| Reading text |

I will note though that drivers/acpi/numa/srat.c is always built-in, so
there is no need for set_memory_block_size_order() to be EXPORT_SYMBOL
for modules to play with, just an extern for NUMA init to access.


^ permalink raw reply	[flat|nested] 21+ messages in thread

* Re: [PATCH 3/3] acpi,srat: reduce memory block size if CFMWS has a smaller alignment
  2024-10-08 15:17     ` Gregory Price
  2024-10-08 16:46       ` Dan Williams
@ 2024-10-08 19:02       ` Ira Weiny
  1 sibling, 0 replies; 21+ messages in thread
From: Ira Weiny @ 2024-10-08 19:02 UTC (permalink / raw)
  To: Gregory Price, Ira Weiny
  Cc: linux-cxl, x86, linux-mm, linux-acpi, linux-kernel, dave.hansen,
	luto, peterz, tglx, mingo, bp, hpa, david, osalvador, gregkh,
	rafael, akpm, dan.j.williams, Jonathan.Cameron, alison.schofield,
	rrichter, terry.bowman, lenb, dave.jiang

Gregory Price wrote:
> On Tue, Oct 08, 2024 at 09:58:35AM -0500, Ira Weiny wrote:
> > Gregory Price wrote:
> > > The CXL Fixed Memory Window allows for memory aligned down to the
> > > size of 256MB.  However, by default on x86, memory blocks increase
> > > in size as total System RAM capacity increases. On x86, this caps
> > > out at 2G when 64GB of System RAM is reached.

| Material provided |
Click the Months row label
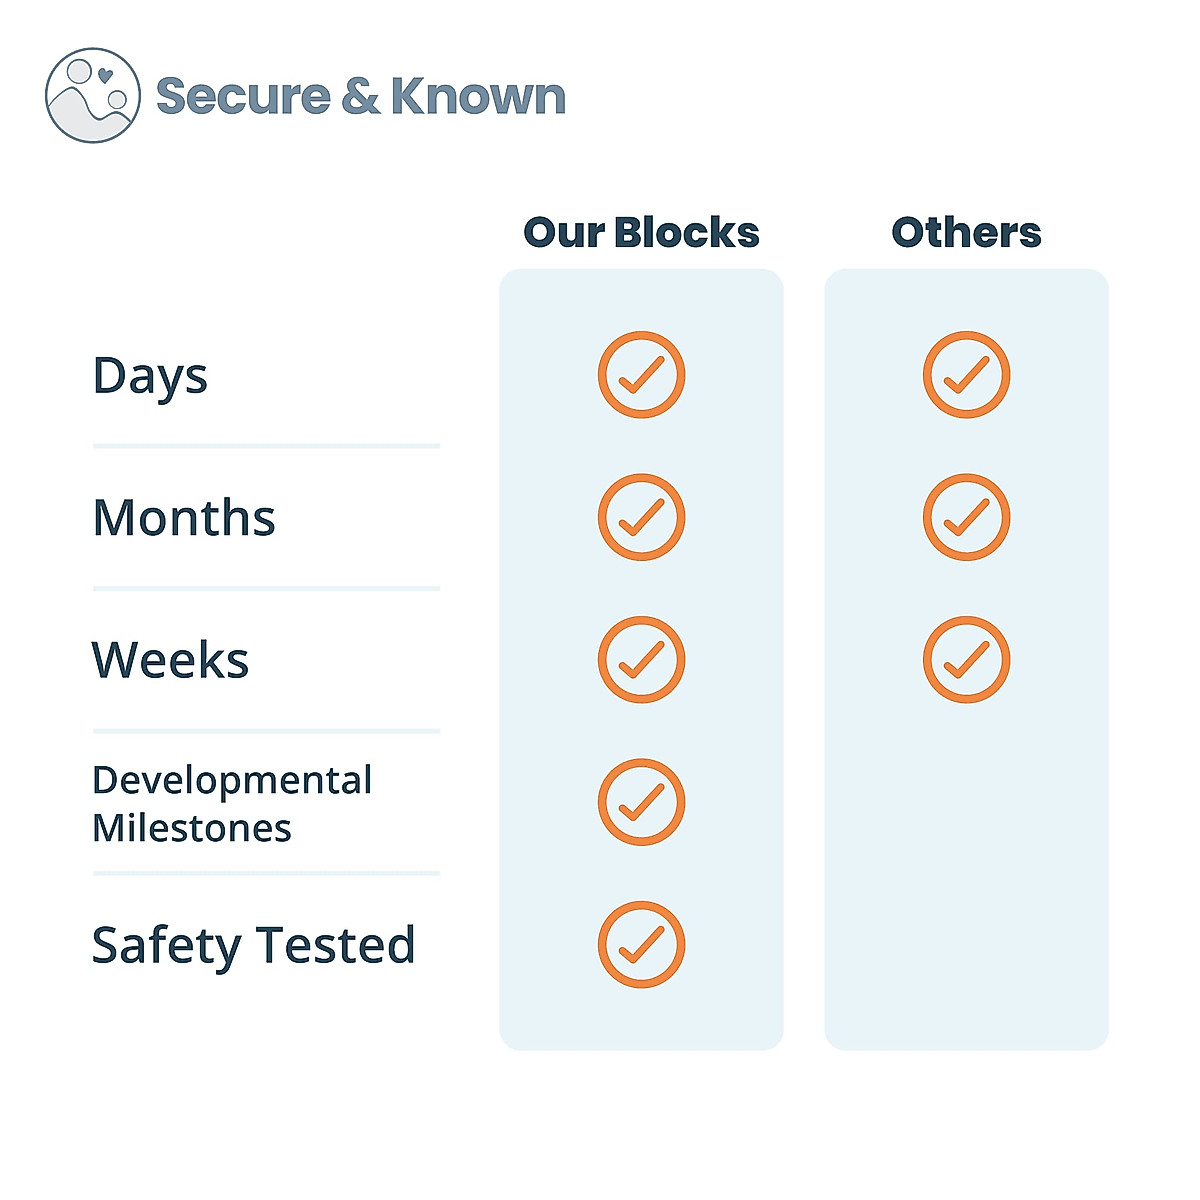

| Directive |
Reproduce the memory block size thread word for word between "To: Gregory Price, Ira" and "RAM is reached.", inclusive. The lines above aren't needed here.

| Response for this exercise |
To: Gregory Price, Ira Weiny
  Cc: linux-cxl, x86, linux-mm, linux-acpi, linux-kernel, dave.hansen,
	luto, peterz, tglx, mingo, bp, hpa, david, osalvador, gregkh,
	rafael, akpm, dan.j.williams, Jonathan.Cameron, alison.schofield,
	rrichter, terry.bowman, lenb, dave.jiang

Gregory Price wrote:
> On Tue, Oct 08, 2024 at 09:58:35AM -0500, Ira Weiny wrote:
> > Gregory Price wrote:
> > > The CXL Fixed Memory Window allows for memory aligned down to the
> > > size of 256MB.  However, by default on x86, memory blocks increase
> > > in size as total System RAM capacity increases. On x86, this caps
> > > out at 2G when 64GB of System RAM is reached.